**Problem requirements:** Show every line below where "cell" can be found.

---*---

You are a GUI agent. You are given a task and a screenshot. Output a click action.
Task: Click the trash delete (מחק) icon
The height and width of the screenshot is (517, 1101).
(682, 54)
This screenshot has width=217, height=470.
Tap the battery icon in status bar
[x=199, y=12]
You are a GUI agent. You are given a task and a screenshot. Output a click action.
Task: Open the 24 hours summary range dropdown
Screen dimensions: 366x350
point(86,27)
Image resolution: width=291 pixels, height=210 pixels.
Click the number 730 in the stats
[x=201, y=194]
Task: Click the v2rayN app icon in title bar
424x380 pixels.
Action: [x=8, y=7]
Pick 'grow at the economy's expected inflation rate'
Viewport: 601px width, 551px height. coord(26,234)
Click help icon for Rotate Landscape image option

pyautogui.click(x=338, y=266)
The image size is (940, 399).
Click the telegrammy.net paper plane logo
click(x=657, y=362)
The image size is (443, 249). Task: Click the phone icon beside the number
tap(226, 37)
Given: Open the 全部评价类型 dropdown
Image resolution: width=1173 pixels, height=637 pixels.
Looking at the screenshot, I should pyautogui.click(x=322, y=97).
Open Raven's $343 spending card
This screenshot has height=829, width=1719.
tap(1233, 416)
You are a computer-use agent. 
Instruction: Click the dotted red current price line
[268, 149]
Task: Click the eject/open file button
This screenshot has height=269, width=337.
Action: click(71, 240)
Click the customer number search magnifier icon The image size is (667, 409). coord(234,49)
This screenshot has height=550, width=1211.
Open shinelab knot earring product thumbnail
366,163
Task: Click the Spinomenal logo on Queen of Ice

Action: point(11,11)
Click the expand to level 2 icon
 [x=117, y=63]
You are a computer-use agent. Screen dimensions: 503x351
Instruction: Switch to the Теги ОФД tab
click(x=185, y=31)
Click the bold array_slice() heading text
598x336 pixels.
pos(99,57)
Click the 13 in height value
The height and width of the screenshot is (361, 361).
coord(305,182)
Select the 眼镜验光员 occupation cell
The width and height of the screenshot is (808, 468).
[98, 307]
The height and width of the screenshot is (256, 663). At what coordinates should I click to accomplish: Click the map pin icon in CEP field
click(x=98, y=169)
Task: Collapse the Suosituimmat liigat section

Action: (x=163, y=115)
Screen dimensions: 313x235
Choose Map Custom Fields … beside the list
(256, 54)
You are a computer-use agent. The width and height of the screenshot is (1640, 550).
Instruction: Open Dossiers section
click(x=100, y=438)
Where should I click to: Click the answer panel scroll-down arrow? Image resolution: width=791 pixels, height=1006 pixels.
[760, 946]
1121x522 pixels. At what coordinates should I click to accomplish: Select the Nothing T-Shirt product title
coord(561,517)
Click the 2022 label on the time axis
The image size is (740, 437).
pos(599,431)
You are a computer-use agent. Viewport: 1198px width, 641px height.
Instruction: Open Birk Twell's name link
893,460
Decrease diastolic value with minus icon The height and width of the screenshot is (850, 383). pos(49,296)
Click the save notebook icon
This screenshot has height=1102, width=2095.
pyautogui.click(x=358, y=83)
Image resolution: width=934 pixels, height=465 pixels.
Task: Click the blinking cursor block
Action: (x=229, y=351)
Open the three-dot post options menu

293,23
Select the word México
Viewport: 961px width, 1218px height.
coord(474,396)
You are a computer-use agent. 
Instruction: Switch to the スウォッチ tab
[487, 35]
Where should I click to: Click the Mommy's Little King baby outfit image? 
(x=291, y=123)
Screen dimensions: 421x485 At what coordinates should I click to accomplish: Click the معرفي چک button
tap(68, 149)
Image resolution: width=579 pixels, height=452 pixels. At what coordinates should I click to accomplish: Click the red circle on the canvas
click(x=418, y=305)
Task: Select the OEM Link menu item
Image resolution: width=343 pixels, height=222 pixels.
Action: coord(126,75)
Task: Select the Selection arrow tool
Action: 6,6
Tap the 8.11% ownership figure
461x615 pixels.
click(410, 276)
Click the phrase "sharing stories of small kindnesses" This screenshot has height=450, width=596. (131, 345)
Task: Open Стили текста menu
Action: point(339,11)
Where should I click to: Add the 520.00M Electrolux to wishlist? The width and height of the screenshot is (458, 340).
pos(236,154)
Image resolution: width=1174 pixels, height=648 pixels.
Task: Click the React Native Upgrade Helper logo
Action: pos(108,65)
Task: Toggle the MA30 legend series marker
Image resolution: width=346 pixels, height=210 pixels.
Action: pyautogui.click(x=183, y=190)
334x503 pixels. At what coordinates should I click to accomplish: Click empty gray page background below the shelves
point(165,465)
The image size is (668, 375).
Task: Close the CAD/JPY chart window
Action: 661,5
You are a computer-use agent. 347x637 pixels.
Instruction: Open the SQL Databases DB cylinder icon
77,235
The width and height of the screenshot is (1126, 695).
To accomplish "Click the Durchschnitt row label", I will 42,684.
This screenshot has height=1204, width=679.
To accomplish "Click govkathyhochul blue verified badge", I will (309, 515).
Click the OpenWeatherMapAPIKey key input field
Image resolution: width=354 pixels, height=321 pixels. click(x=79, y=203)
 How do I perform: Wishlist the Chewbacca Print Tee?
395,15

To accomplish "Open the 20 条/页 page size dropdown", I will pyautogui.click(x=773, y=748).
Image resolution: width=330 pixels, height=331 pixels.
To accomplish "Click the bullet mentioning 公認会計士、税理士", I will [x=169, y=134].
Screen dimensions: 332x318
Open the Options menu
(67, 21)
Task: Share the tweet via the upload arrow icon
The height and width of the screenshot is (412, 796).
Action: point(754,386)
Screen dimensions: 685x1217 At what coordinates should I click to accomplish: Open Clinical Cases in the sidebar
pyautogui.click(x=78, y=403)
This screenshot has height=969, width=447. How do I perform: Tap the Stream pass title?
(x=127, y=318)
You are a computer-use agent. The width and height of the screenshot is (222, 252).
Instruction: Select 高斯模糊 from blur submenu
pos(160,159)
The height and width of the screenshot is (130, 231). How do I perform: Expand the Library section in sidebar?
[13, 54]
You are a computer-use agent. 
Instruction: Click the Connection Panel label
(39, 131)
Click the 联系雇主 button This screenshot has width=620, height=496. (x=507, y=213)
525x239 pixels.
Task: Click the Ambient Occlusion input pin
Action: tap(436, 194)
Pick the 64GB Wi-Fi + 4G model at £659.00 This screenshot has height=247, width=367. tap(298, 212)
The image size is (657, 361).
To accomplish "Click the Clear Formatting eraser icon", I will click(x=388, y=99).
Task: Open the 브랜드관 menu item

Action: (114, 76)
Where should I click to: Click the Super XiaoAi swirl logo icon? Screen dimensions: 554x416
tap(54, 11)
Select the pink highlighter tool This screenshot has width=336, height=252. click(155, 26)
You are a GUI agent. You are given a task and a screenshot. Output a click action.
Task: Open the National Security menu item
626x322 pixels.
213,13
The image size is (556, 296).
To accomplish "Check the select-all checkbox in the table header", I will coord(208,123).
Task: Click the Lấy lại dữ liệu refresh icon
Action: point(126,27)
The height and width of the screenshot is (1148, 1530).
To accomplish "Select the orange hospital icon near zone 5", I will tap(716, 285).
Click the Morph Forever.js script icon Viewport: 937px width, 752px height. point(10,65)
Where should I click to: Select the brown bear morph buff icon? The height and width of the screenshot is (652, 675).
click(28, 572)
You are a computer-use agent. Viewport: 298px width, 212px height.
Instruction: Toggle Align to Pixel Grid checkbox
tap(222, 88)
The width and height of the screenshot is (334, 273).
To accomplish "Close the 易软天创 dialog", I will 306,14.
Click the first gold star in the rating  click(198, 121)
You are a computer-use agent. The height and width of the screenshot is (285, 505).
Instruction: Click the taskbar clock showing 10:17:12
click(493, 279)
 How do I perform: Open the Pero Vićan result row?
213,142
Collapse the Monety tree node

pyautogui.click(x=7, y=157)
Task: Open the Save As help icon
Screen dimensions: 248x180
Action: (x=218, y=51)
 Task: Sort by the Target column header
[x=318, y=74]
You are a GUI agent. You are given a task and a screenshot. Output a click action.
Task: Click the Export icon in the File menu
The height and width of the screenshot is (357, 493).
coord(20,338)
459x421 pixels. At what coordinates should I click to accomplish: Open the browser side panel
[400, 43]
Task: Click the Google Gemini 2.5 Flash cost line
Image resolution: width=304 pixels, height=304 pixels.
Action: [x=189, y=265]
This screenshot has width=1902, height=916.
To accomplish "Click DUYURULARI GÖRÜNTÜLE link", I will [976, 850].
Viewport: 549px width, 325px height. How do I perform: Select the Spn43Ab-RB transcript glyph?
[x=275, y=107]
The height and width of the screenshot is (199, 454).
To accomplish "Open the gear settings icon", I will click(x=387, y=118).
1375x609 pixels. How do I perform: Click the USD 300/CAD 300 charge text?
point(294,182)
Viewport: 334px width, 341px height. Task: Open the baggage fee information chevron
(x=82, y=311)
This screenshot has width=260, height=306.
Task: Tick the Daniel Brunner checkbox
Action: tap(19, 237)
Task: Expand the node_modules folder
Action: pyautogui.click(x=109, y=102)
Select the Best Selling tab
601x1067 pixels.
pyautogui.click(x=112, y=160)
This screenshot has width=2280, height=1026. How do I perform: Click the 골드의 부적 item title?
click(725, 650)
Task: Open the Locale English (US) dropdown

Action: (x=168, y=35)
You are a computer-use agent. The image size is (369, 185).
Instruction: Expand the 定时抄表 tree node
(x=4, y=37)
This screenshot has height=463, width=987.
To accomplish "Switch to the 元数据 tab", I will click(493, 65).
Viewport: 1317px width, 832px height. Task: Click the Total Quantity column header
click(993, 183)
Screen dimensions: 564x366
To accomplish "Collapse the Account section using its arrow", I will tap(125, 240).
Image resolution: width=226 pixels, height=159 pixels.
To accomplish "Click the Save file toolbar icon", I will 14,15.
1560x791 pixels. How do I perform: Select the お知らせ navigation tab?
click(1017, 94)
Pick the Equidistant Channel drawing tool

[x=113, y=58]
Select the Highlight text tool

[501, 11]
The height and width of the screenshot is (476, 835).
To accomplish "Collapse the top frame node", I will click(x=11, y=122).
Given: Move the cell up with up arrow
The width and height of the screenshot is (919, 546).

---*---

**Final answer:**
Select the 眼镜验光员 occupation cell
Given: Move the cell up with up arrow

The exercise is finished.